Nissim de Camondo
Nissim de Camondo (* 23. August 1892 in Boulogne-Billancourt bei Paris; † 5. September 1917 in Emberménil, Département Meurthe-et-Moselle) war ein französischer Offizier, Bankier und Luftwaffenpilot. Nach ihm ist das Museum Nissim de Camondo in Paris benannt, das sein Vater, der Bankier Moïse de Camondo (1860–1935), zum Gedenken an seinen gefallenen Sohn testamentarisch 1936 stiftete.
Leben
Nissim de Camondo entstammt einer traditionsreichen jüdischen Bankiersfamilie, die nach der Vertreibung aus Spanien im 15. Jahrhundert über Venedig nach Konstantinopel ging und dort die Stellung der Hofbankiers erhielt. Seine Mutter war Irene Cahen d'Anvers (1872–1963). Im 19. Jahrhundert verlegte die Familie ihren Wohnsitz nach Frankreich. Er begann nach dem Abitur am berühmten Lycée Janson im Oktober 1911 seinen Militärdienst beim 2ème régiment de Hussards und beendete ihn 3e régiment de hussards im November 1913 im Rang eines maréchal des logis. Daran schloss eine Ausbildung zum Bankkaufmann bei der Banque de Paris et des Pays-Bas (der heutigen BNP Paribas) an.
Der Ausbruch des Ersten Weltkriegs führte in Frankreich zur Generalmobilmachung am 3. August 1914. Nissim meldete sich sofort zu den Waffen. Während der nächsten Jahre berichtete er seinem Vater und seiner Schwester Béatrice (die 1945 mit ihrer Familie im KZ Auschwitz ermordet wurde) in Briefen fast täglich von seinen Erlebnissen. Diese Korrespondenz stellt heute eine wertvolle kultur- und militärgeschichtliche Quelle dar.
Er nahm zunächst mit seinem Infanterieregiment an der Marne-Schlacht teil, anschließend geriet er in die Grabenkämpfe entlang der französischen Ostfront. 1915 erfolgte die Beförderung zum Unterleutnant und die Versetzung zum 21. Dragoner-Regiment. In diesem Jahr führte eine Begegnung mit französischen Luftwaffen-Piloten dazu, dass Nissim sich zur Fliegerei meldete, zunächst als Beobachter. Nach kurzer Ausbildung wurde er im Januar 1916 der Schwadron MF33 zugeteilt. Während der Schlacht von Verdun und an der Somme gelang es ihm, wichtige Luftbild-Missionen erfolgreich abzuschließen, wofür er öfter lobend im Armee-Bericht erwähnt wurde. Im Juli 1916 folgte die Beförderung zum Leutnant, er begann nun eine Pilotenausbildung und flog anschließend Kampfeinsätze. Am 5. September 1917 geriet er bei einem Aufklärungsflug in einen Luftkampf und wurde in der Nähe von Emberménil (Lothringen) abgeschossen. Dabei erlitt er – 25 Jahre alt – tödliche Verletzungen.
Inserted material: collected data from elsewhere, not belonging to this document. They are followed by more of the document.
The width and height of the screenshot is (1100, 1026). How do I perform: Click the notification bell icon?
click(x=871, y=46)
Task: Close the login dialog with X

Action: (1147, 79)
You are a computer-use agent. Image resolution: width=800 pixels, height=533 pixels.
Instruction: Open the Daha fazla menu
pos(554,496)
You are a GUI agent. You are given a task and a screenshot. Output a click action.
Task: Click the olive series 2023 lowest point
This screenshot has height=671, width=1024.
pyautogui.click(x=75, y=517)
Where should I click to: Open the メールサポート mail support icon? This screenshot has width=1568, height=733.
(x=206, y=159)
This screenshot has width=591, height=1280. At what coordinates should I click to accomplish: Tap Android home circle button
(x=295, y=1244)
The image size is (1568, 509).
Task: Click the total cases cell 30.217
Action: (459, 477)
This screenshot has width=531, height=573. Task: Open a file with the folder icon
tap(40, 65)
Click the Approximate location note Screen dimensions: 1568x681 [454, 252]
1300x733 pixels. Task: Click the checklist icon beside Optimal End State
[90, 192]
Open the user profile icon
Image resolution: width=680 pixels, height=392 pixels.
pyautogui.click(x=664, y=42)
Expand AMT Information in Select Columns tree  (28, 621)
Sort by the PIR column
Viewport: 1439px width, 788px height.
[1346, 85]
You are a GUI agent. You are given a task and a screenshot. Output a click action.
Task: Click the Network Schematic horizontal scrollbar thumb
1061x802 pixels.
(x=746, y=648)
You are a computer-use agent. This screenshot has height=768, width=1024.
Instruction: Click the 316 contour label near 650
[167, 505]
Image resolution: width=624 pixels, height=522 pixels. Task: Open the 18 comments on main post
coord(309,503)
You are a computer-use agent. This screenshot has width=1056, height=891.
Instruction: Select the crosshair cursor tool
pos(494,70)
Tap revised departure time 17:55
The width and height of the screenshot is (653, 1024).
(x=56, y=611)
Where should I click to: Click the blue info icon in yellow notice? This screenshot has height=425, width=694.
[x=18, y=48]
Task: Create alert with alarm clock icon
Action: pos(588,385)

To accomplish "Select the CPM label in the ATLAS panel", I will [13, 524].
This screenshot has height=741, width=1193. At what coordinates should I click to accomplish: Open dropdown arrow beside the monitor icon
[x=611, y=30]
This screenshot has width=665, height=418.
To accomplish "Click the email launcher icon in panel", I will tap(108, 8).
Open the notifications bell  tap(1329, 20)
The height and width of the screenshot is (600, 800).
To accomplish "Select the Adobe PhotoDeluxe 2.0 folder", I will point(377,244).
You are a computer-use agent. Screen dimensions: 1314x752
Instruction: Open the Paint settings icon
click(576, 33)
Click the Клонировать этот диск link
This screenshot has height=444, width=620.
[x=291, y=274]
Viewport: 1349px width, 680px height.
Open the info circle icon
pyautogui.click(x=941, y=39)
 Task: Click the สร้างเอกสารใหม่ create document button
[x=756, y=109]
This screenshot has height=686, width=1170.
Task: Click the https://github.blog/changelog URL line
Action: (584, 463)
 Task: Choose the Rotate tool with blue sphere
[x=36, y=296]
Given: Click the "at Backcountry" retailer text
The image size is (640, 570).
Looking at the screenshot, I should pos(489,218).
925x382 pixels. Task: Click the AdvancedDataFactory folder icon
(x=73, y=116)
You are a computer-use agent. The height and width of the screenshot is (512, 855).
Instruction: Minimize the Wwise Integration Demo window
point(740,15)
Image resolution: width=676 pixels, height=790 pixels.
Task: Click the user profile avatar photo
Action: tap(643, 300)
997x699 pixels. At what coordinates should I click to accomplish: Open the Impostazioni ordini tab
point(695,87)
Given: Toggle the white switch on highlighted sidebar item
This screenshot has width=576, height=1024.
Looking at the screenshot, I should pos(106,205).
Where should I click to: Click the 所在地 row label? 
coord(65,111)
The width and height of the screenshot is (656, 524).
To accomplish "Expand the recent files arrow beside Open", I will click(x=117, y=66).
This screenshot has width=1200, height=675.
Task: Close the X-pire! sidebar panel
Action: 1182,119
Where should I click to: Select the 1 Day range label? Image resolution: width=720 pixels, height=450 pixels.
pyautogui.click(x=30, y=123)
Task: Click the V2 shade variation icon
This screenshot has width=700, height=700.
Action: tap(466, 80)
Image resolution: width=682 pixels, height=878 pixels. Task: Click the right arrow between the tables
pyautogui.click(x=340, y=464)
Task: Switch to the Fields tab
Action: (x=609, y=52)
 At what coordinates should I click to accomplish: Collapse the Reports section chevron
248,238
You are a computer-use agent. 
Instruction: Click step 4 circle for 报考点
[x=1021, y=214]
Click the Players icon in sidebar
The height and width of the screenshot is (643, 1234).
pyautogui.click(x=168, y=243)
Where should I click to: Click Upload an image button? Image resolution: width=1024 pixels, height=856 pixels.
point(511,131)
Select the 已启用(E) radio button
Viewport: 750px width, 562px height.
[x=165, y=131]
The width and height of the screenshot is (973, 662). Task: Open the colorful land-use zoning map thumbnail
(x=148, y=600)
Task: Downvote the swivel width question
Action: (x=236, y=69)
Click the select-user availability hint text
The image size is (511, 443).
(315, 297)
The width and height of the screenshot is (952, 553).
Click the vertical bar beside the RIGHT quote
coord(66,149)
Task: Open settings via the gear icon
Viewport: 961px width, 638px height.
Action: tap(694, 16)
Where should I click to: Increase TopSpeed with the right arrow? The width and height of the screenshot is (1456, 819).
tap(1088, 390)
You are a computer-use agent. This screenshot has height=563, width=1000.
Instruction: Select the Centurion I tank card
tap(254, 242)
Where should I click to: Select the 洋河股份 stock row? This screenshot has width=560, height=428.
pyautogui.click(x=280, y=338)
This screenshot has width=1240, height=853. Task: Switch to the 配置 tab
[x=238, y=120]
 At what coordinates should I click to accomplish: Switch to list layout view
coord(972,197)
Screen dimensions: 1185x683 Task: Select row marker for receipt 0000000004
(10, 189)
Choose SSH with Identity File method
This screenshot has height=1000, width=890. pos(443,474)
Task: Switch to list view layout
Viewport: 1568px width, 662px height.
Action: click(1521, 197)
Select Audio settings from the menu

Nissims Leichnam wurde von deutschen Truppen in Parroy begraben[1]. Erst im Oktober 1917 erhielt sein Vater Moïse de Camondo die Todesnachricht. Im Januar 1919 ließ er die sterblichen Überreste seines Sohnes in die Familiengruft auf dem Friedhof Montmartre überführen. Nach dem Tod von Béatrice samt ihrem Mann und ihren Kindern ist die Familie erloschen.
Der Familienwohnsitz in Paris wurde von Nissims Vater zu seinem Angedenken testamentarisch dem Trägerverein Les Arts Décoratifs vermacht, der seitdem dort das Museum Nissim de Camondo betreibt.
Literatur
- Nora Şeni, Sophie Le Tarnec: Les Camondo ou l'éclipse d'une fortune. Actes Sud, Arles 1997, ISBN 978-2-7427-1421-6.
- Pierre Assouline: Le Dernier des Camondo. Gallimard, Paris 1997.
- Marie-Noël de Gary: The Camondo legacy : the passions of a Paris collector. Thames & Hudson, London 2008, ISBN 0-500-51410-0.
- Anne Hélène Hoog: La Splendeur des Camondo, de Constantinople à Paris (1806–1945). Skira-Flammarion, Paris 2009, ISBN 978-2-0812-2893-1.
- Le Lieutenant Nissim de Camondo, correspondance et journal de guerre. Les Arts Décoratifs, Paris 2017.